INTRODUCTION: Alzheimer's disease (AD) is the most common neurodegenerative disease worldwide, characterized by progressive cognitive decline and, in advanced stages, marked motor impairments. These motor deficits are associated with muscle atrophy, mitochondrial dysfunction, and amyloid-β (Aβ) pathology affecting both motor brain areas and peripheral tissues, ultimately contributing to disability, fall risk, and reduced quality of life. Although physical exercise has been shown to confer cognitive and functional benefits in AD, to date, no studies have directly examined the relationship between motor performance and the underlying pathological mechanisms. This study introduces a novel approach by simultaneously addressing muscle pathology and mitochondrial alterations associated with motor decline. METHODS: Twelve-month-old male triple-transgenic (3xTg-AD) and non-transgenic (Non-Tg) mice were assigned to sedentary or exercise groups (n = 16 each group). The exercise protocol combined voluntary wheel running and forced treadmill training, 5 days/week for 4 months.
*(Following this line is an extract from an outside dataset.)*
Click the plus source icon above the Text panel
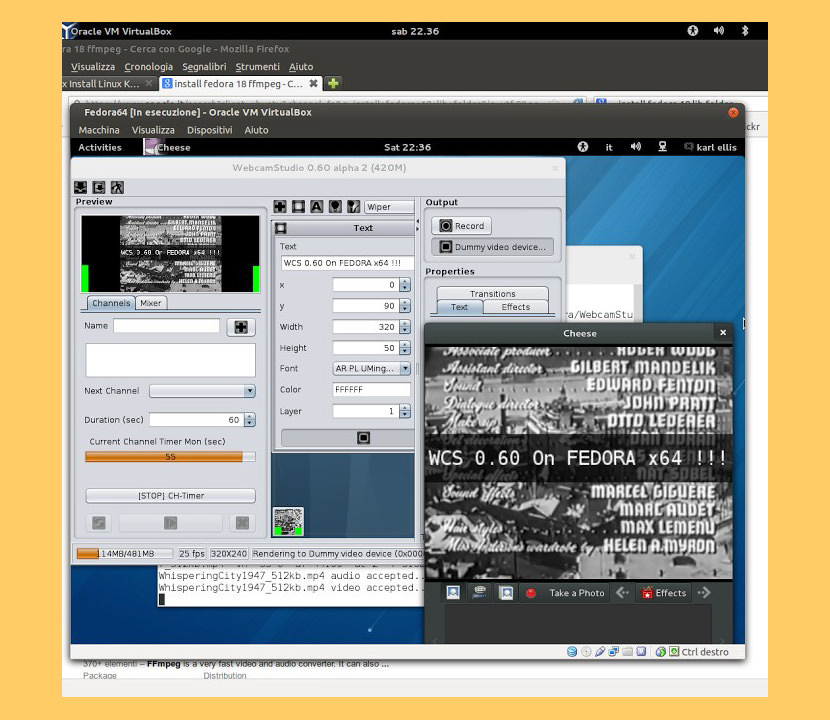The image size is (830, 720). [x=281, y=206]
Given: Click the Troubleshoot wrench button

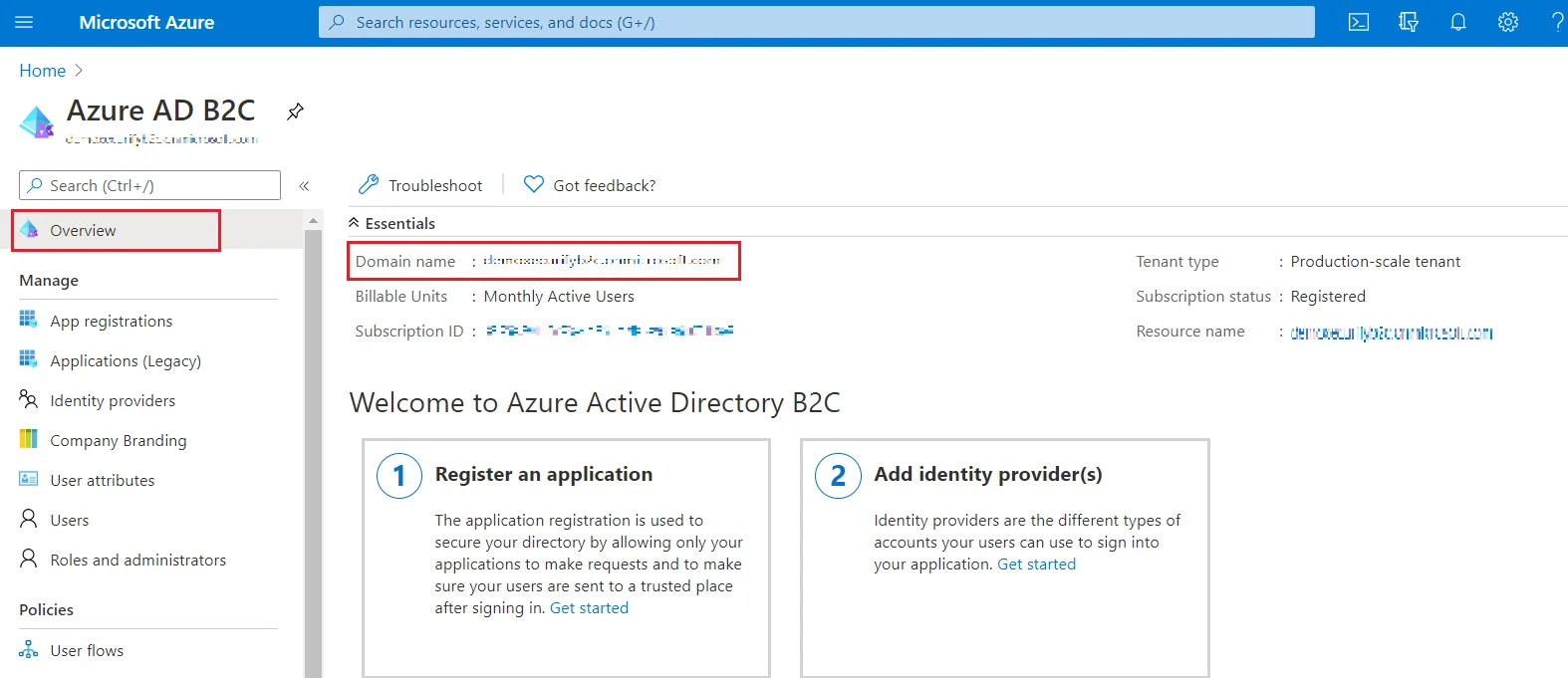Looking at the screenshot, I should click(420, 185).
Motor performance was evaluated using open-field, gait analysis, grip strength, and beam walking tests. Post-intervention, histological analyses evaluated Aβ deposition and mitochondrial morphology, biochemical assays assessed mitochondrial function, and ELISA estimated Aβ levels in the brain and muscle. RESULTS: Physical exercise improved locomotion, balance, and strength in advanced stages of the disease, with modest benefits for memory. Histology showed reduced muscle atrophy and cortical amyloid, but not hippocampal. ELISA detected lower relative levels of Aβ only in the brain. Exercise restored reduced muscle Complex I activity, increased brain Complex IV and ATPase in both tissues, and pronounced changes in mitochondrial morphology in muscle. CONCLUSION: This study provides the first evidence that physical exercise improves motor function and attenuates muscle and brain pathology in advanced stages of 3xTg-AD, supporting its potential as a complementary therapeutic strategy with translational relevance to humans.